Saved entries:
——
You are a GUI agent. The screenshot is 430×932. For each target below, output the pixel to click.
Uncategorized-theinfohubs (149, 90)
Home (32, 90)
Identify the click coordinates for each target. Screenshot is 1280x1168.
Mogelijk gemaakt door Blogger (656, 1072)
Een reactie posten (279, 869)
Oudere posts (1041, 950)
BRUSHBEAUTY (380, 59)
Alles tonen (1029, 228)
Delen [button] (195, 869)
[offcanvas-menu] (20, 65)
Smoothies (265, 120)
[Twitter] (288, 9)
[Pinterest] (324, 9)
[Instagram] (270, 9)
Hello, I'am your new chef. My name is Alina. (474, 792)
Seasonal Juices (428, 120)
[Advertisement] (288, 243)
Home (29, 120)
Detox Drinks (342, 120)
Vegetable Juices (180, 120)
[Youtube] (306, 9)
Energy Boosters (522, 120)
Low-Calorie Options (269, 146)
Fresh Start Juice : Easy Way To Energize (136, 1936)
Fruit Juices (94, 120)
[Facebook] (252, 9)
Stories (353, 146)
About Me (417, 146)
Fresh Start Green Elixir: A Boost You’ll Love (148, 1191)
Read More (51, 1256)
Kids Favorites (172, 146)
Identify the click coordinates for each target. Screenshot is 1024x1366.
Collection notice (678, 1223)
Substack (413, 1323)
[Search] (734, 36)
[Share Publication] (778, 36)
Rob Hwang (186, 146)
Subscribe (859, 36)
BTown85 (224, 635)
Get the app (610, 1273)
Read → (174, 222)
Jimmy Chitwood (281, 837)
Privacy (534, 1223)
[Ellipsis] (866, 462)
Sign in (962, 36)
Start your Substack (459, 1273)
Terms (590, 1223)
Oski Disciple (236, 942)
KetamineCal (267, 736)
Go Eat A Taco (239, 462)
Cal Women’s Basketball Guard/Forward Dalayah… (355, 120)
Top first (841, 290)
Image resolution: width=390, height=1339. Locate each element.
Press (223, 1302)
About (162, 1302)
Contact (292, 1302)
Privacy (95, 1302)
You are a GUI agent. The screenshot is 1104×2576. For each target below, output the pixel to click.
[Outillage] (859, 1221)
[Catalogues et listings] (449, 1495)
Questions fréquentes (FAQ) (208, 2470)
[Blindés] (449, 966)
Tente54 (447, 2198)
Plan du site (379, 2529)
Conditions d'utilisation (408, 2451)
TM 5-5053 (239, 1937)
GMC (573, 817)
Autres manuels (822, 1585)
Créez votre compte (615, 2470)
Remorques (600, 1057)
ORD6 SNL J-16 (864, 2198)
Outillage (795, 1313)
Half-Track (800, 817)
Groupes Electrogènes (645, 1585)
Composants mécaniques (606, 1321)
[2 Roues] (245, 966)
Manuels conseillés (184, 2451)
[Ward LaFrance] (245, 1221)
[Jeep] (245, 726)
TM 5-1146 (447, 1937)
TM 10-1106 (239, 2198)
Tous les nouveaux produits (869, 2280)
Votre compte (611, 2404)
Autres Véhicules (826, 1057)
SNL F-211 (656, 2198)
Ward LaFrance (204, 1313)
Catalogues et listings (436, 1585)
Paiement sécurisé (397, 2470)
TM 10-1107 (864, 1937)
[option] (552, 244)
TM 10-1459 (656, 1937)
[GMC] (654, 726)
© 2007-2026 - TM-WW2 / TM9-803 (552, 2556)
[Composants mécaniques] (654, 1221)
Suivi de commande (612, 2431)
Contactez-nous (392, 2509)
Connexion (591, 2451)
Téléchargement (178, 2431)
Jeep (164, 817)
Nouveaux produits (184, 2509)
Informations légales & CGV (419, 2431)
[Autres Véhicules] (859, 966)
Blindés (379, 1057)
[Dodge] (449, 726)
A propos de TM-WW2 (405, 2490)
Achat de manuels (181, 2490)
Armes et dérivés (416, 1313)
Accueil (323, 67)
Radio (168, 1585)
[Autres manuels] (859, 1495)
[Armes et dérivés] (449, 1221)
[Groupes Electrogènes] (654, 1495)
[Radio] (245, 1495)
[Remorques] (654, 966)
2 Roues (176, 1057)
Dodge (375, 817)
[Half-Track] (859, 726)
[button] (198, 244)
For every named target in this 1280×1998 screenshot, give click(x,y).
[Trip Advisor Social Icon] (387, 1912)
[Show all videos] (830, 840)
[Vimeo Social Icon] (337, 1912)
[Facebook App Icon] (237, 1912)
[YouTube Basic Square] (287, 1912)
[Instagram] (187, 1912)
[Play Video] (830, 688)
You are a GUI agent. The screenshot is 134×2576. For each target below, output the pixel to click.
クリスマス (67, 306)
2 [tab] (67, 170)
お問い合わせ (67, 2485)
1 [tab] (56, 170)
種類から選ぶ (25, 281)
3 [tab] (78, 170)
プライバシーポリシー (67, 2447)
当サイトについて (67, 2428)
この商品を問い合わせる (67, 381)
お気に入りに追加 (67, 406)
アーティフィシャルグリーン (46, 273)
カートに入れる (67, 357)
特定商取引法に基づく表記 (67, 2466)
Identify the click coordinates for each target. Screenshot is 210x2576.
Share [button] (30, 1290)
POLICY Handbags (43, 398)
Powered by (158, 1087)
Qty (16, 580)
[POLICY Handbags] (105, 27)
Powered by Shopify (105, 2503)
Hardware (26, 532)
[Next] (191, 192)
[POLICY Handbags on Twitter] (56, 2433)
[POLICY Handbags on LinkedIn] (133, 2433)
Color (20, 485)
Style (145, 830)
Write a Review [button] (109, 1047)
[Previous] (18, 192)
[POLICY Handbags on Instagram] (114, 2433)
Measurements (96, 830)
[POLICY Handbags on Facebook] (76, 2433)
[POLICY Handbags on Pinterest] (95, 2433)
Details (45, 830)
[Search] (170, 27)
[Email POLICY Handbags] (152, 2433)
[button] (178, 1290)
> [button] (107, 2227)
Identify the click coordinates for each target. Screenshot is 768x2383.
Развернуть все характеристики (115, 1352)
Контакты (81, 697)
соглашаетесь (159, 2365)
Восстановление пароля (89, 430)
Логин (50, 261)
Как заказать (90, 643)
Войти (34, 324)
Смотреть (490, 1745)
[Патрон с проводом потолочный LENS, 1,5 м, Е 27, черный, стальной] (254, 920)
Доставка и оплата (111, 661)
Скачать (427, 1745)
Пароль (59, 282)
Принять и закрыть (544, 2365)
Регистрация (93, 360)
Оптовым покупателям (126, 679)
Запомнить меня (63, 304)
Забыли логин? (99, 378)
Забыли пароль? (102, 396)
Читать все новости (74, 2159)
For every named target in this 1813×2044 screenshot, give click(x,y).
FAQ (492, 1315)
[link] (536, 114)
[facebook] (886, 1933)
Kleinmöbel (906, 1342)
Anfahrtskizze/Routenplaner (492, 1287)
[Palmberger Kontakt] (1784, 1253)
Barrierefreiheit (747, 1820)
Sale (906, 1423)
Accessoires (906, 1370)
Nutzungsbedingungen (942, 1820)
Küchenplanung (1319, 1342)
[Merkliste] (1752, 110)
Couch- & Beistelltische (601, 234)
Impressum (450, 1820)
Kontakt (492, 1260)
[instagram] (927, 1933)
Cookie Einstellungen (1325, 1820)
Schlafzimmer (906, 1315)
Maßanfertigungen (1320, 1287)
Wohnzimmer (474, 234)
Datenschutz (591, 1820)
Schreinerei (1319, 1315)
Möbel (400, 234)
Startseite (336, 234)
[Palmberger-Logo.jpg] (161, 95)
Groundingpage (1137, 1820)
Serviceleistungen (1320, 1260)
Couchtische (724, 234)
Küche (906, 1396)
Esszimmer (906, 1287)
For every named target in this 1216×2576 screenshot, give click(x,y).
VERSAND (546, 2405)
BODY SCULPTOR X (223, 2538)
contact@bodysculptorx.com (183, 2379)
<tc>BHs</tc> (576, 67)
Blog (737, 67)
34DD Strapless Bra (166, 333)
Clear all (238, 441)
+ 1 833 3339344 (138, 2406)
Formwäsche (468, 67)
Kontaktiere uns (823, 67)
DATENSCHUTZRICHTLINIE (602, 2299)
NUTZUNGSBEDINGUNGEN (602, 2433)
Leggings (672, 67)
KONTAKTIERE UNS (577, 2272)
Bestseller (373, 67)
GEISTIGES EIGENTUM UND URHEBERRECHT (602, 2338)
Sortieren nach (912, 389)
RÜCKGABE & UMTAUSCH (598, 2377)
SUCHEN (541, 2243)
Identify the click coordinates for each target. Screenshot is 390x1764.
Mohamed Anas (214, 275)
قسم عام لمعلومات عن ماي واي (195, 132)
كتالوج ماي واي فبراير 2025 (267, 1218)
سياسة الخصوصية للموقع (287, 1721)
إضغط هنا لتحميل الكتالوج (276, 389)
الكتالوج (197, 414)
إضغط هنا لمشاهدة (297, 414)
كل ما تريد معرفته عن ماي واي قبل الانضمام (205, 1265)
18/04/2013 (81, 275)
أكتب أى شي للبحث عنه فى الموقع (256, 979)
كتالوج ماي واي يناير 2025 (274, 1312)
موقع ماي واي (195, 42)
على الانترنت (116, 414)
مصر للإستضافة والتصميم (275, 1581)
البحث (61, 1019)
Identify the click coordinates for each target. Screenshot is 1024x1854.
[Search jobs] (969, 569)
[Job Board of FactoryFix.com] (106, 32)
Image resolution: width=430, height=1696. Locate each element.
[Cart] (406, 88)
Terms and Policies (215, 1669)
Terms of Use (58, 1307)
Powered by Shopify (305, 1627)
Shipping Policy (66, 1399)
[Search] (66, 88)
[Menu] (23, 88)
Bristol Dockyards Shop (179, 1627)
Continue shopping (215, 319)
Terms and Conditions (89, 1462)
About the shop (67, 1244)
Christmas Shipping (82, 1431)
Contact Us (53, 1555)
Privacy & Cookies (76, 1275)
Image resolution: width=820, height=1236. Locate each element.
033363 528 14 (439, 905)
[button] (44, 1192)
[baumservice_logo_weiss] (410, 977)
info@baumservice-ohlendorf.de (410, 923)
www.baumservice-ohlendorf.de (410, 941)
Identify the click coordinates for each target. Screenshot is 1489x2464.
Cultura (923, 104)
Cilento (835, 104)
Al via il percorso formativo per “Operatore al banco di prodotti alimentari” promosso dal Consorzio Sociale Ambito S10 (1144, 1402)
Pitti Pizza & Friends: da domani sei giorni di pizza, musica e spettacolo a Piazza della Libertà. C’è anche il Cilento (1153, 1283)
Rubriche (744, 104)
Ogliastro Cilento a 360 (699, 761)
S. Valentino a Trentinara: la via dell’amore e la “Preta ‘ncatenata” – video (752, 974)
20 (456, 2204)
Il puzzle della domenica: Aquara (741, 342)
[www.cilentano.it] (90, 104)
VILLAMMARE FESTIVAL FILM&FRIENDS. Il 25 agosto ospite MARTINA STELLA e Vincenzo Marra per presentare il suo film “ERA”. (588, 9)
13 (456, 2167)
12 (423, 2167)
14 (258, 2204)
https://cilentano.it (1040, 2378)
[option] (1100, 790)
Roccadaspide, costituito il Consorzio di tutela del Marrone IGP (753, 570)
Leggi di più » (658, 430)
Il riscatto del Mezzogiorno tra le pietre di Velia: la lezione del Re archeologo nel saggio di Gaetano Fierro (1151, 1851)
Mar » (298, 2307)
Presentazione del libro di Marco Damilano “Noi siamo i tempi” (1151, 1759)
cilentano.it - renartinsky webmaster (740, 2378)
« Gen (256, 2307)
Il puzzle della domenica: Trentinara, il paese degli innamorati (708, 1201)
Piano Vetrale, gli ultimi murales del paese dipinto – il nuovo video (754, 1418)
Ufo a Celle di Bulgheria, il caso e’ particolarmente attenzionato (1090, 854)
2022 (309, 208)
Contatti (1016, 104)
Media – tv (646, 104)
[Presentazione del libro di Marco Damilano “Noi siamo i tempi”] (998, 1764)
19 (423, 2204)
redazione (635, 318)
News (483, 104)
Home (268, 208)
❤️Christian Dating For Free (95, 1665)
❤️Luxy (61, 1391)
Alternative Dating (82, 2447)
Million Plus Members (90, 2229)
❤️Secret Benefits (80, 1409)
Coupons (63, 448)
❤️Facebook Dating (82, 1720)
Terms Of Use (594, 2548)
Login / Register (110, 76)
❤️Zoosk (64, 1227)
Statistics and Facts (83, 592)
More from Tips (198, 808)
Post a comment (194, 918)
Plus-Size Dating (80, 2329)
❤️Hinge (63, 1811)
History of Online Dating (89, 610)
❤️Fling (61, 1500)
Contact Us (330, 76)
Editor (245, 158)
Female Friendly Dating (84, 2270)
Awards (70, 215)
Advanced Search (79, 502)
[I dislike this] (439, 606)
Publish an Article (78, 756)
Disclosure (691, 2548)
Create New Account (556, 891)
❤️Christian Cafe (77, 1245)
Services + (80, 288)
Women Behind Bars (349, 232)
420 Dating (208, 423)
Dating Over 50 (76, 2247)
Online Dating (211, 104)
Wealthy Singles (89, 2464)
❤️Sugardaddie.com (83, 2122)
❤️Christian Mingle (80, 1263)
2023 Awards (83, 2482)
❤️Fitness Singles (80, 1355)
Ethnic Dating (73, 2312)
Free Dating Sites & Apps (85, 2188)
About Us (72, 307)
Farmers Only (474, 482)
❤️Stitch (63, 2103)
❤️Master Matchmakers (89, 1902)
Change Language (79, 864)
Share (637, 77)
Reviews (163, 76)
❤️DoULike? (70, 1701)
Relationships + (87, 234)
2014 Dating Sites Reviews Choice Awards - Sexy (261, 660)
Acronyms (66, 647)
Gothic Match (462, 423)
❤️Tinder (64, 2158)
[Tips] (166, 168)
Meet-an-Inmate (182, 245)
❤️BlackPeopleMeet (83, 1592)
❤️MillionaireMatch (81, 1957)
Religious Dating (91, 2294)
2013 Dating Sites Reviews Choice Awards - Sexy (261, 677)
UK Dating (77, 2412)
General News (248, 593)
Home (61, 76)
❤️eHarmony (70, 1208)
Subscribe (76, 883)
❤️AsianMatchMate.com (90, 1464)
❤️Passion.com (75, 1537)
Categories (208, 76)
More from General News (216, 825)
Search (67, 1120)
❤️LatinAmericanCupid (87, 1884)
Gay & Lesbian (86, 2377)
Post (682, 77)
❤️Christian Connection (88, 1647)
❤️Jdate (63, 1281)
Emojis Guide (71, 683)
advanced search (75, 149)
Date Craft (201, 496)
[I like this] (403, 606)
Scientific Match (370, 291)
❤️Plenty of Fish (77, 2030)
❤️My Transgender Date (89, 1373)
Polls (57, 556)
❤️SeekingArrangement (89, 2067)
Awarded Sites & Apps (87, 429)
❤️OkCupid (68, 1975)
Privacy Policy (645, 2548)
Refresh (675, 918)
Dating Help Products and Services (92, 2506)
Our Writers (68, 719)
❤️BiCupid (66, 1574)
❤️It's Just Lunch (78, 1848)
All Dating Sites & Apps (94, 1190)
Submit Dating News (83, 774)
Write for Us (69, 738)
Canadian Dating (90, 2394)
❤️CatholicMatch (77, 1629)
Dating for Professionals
——
▶ [Work order]
When the line with "Sortieren nach (912, 389)" is reached in the data above, start copying there, and copy each line exactly until the line with "كل ما تريد معرفته" has been copied; copy nothing else.

▶ [Reply to the task]
Sortieren nach (912, 389)
RÜCKGABE & UMTAUSCH (598, 2377)
SUCHEN (541, 2243)
Identify the click coordinates for each target. Screenshot is 390x1764.
Mohamed Anas (214, 275)
قسم عام لمعلومات عن ماي واي (195, 132)
كتالوج ماي واي فبراير 2025 (267, 1218)
سياسة الخصوصية للموقع (287, 1721)
إضغط هنا لتحميل الكتالوج (276, 389)
الكتالوج (197, 414)
إضغط هنا لمشاهدة (297, 414)
كل ما تريد معرفته عن ماي واي قبل الانضمام (205, 1265)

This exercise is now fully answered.